Using the python frontend

We provide a number of example iPython notebooks in the data directory that show how to use the FIREreader.py code to convert your data. The simplest example shows how one can load arbitrary arrays into Firefly using a cube of points as an example. We also show how one can customize the view settings with an options instance.

The simplest example that uses FIRE simulation data is here. It uses the default settings, of the FIREreader class while only defining the directory, particle names, and decimation. Also note that with the Options class, you can create different preset files to define different configurations you want to load into Firefly (without recreating the entire data set). This is demonstrated at the bottom of the example with customization linked above.

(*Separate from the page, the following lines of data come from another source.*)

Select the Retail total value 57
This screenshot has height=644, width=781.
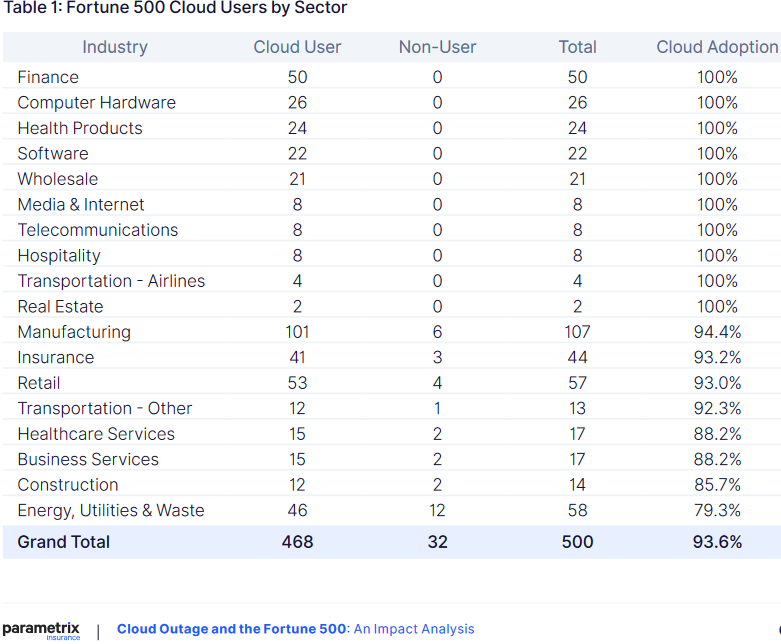tap(577, 383)
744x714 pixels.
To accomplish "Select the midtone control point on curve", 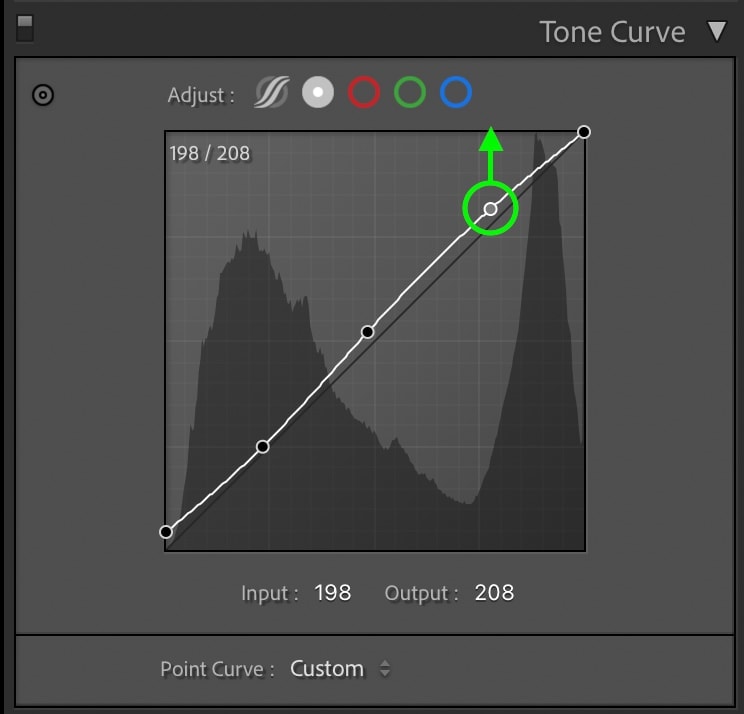I will click(367, 332).
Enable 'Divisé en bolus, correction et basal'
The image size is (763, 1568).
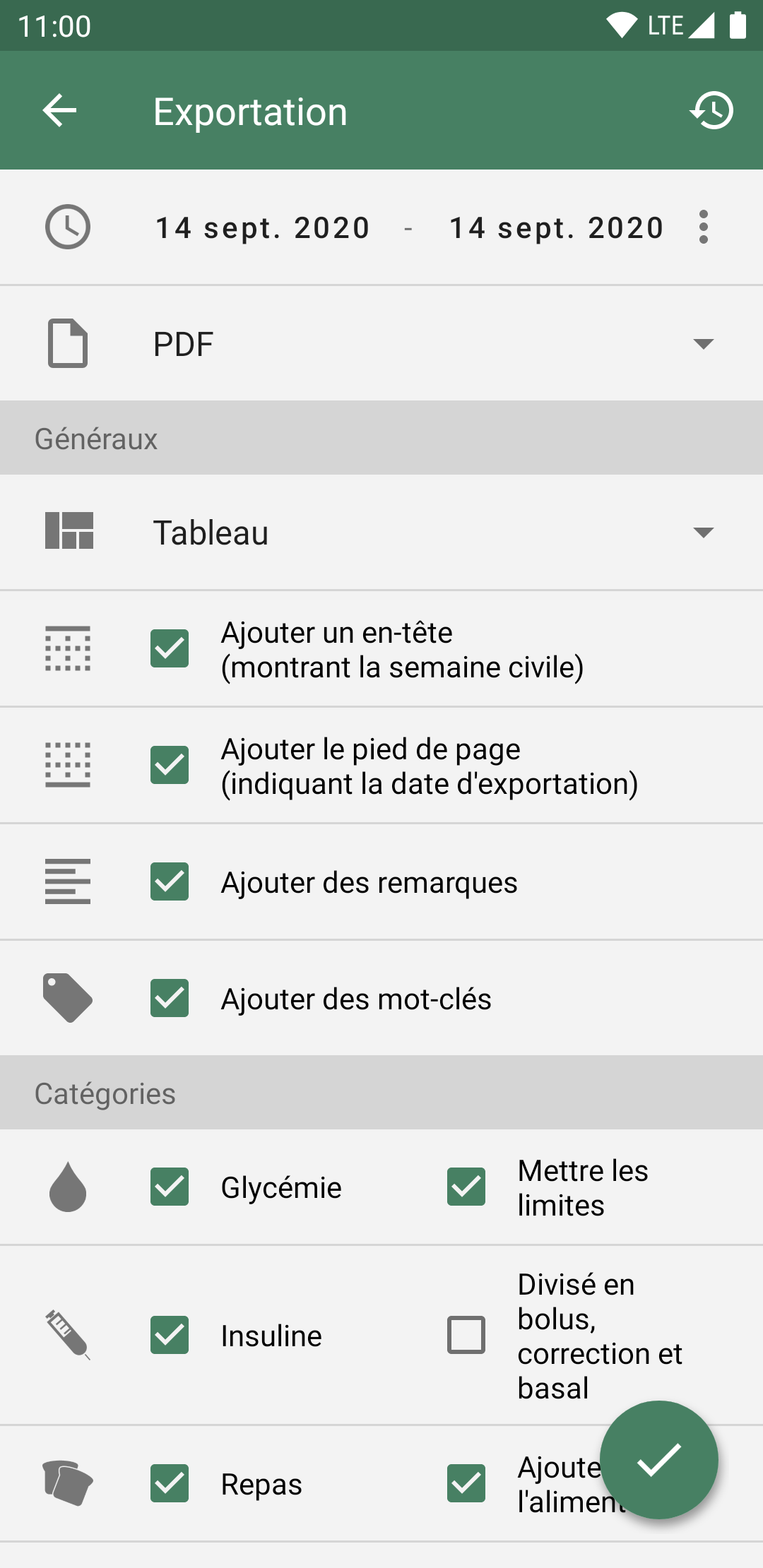point(466,1335)
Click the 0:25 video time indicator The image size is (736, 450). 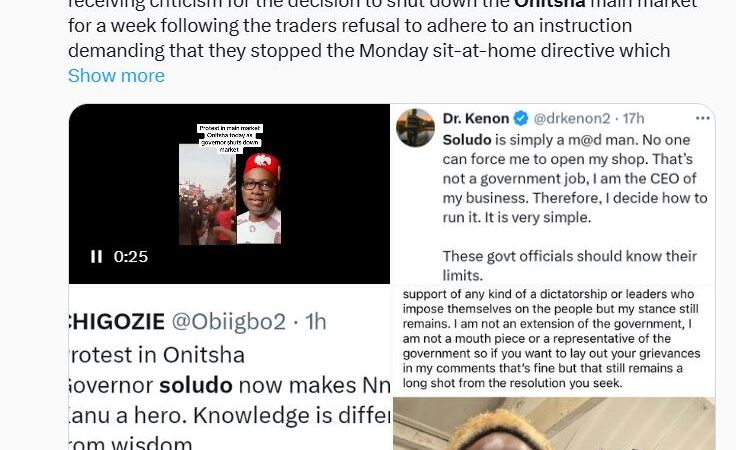[130, 257]
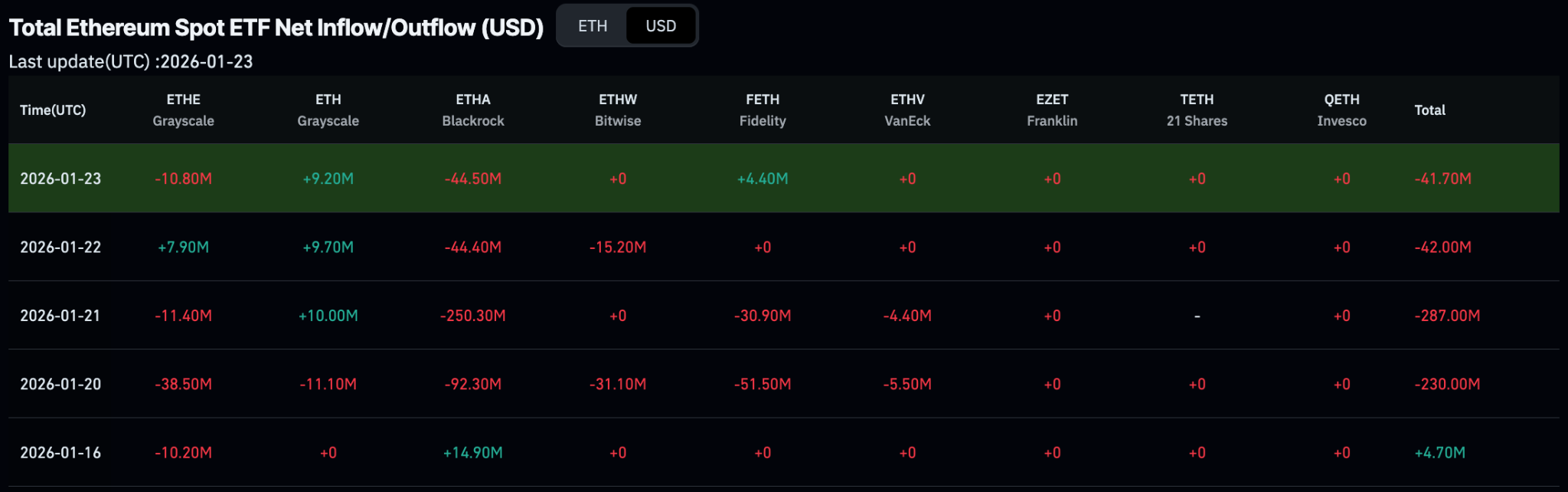1568x492 pixels.
Task: Select the 2026-01-23 date row
Action: [x=60, y=179]
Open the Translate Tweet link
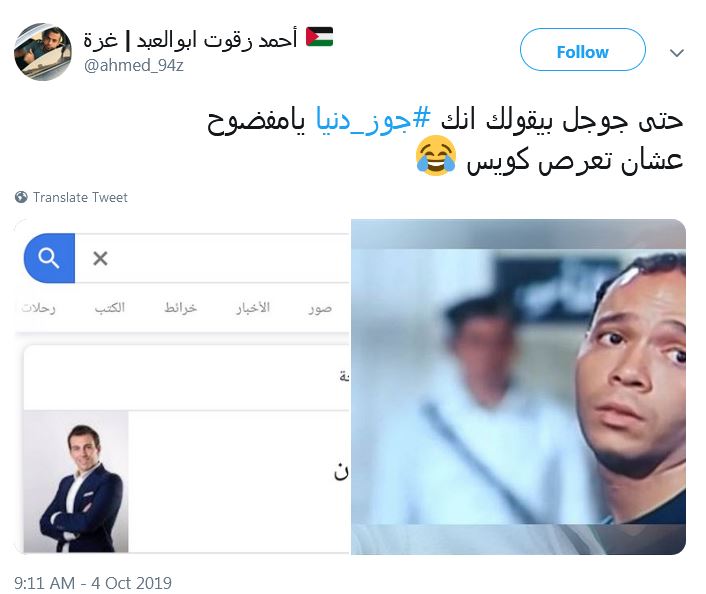This screenshot has height=594, width=706. [80, 197]
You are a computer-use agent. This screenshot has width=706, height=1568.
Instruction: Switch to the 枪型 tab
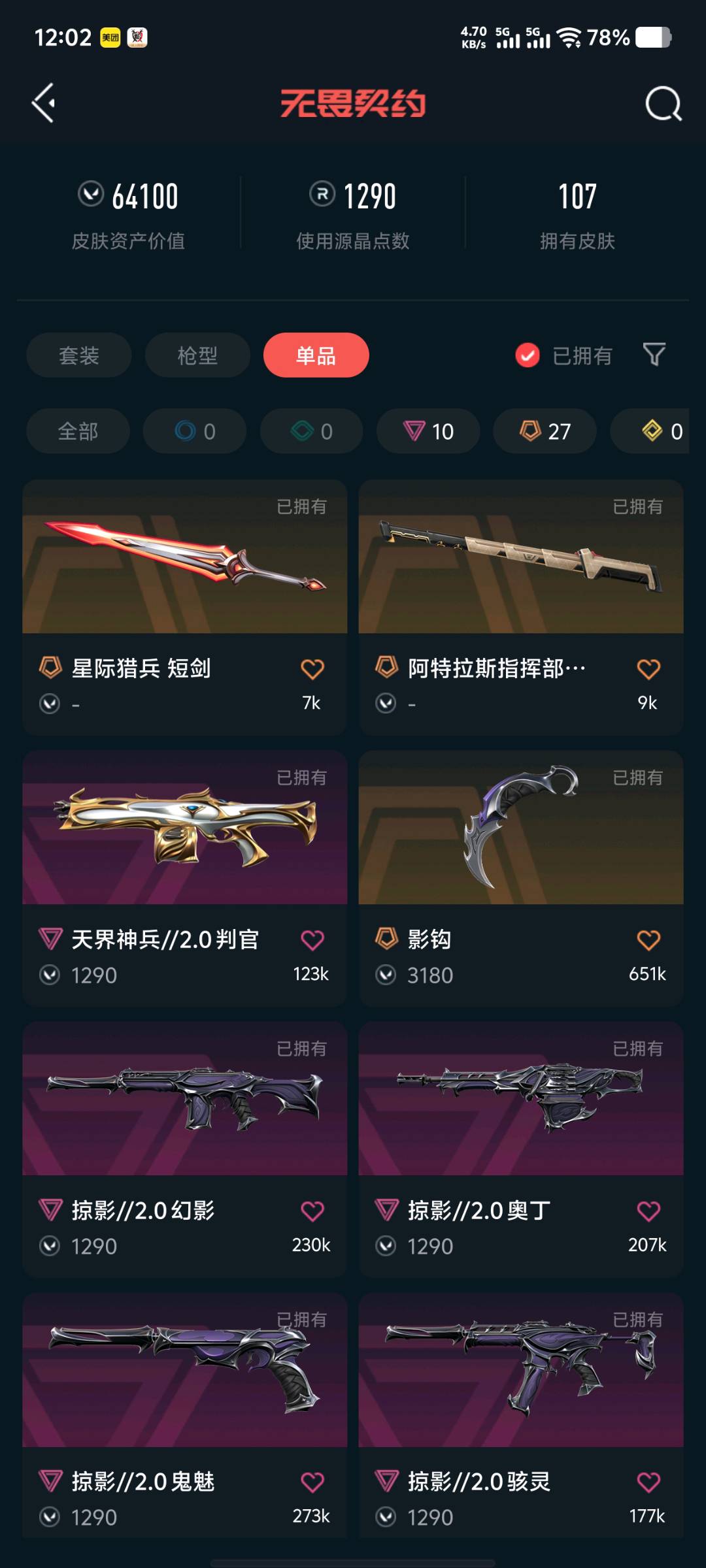point(197,355)
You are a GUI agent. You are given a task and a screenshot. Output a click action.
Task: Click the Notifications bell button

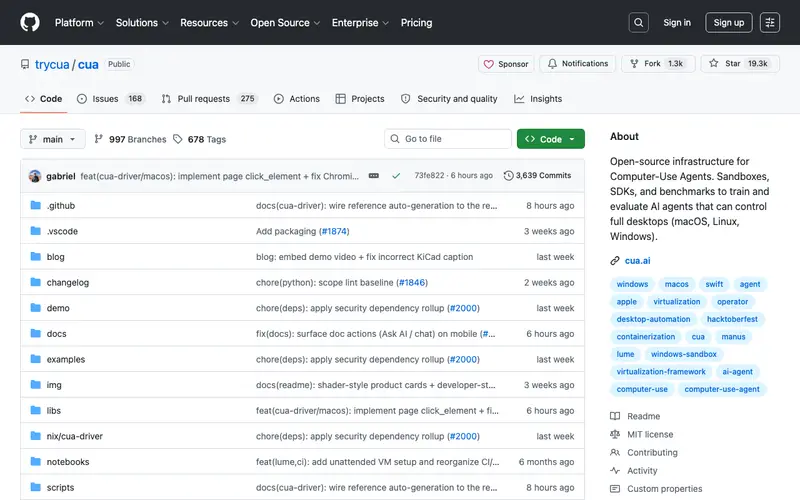(x=578, y=64)
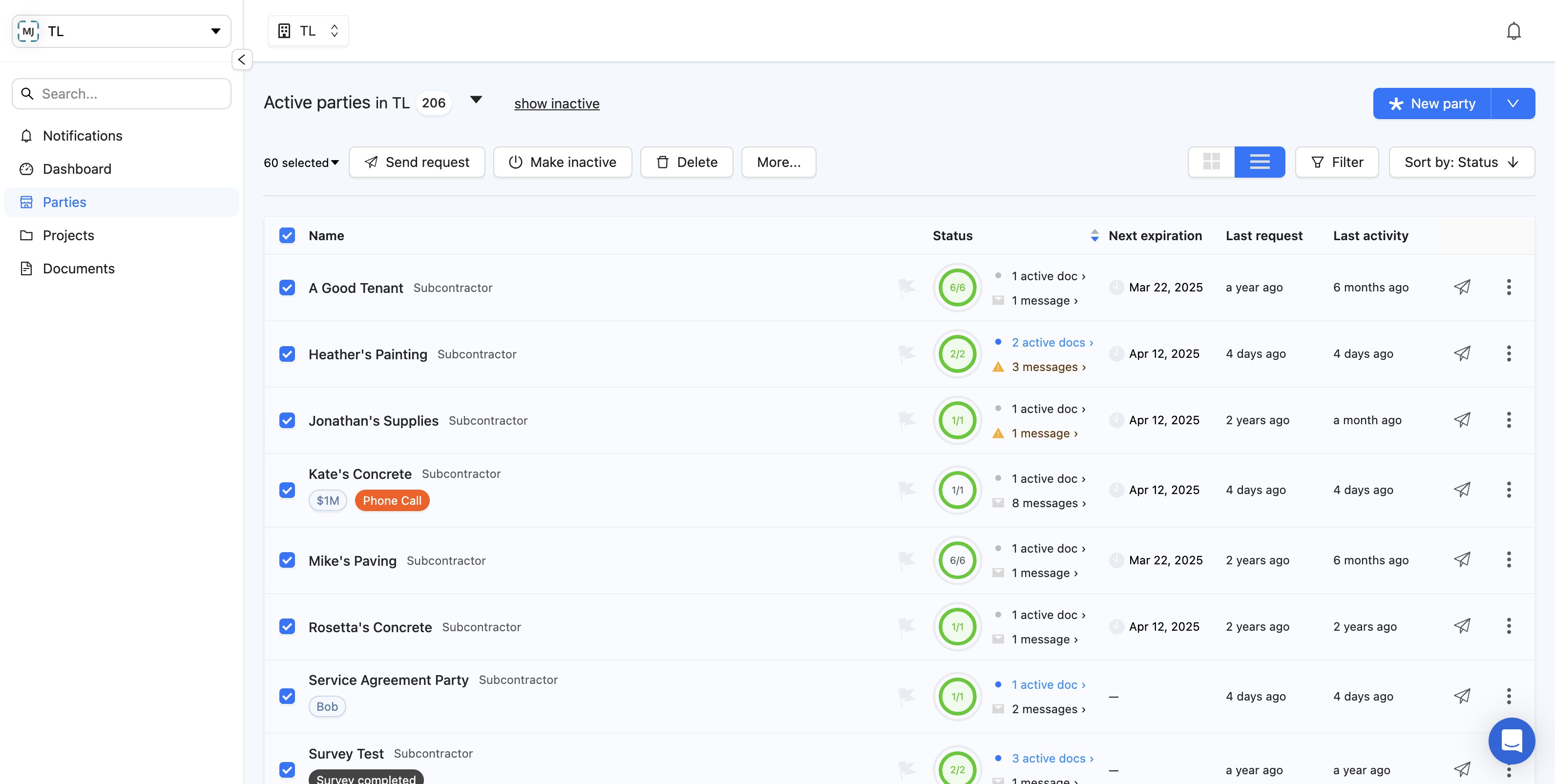
Task: Go to Dashboard in sidebar
Action: pyautogui.click(x=77, y=169)
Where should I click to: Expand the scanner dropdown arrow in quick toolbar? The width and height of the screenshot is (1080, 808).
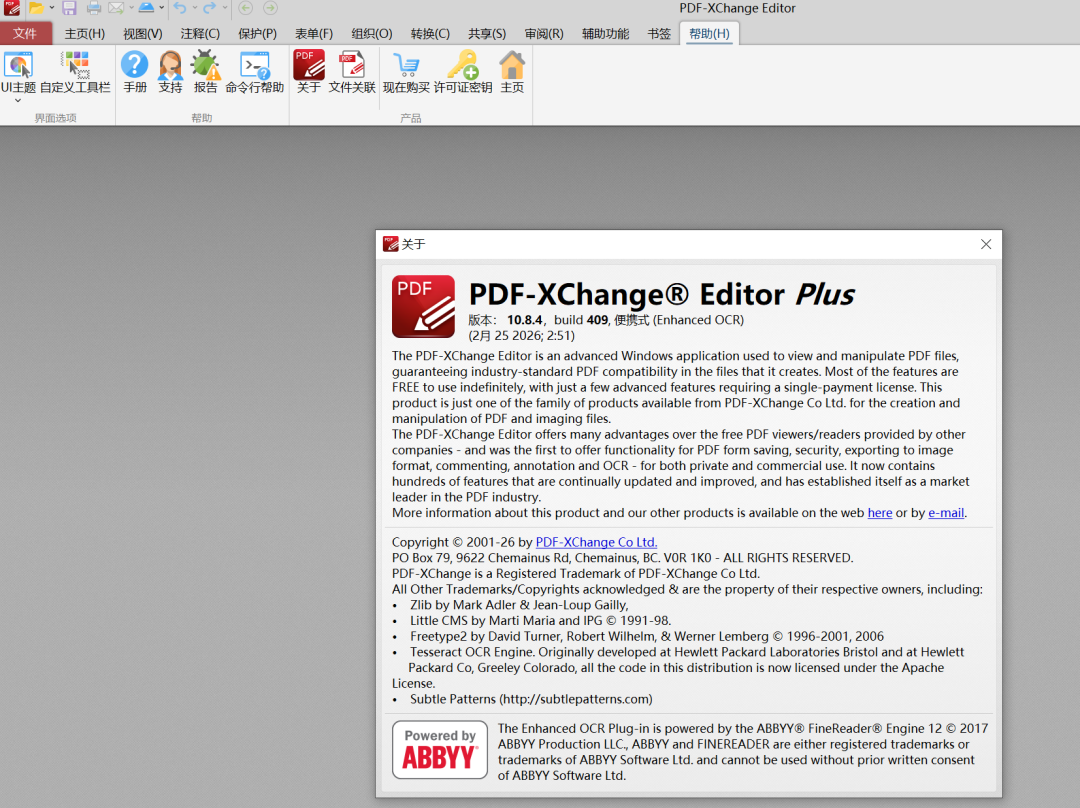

We also provide an example with customization that opens a cosmological zoom-in simulation and adds a number of filters. Before writing out, we also convert some of the units in the snapshot and compute the galactocentric radii and the center of mass velocity.

Our most prolific power-user has also shared their workflow for visualizing "worldlines" of particles using the particle tracking code linefinder. At the very least, it shows the extent of how you can extend the basic functionality of Firefly to create your own unique visualizations.

These examples can also be found in .py format here.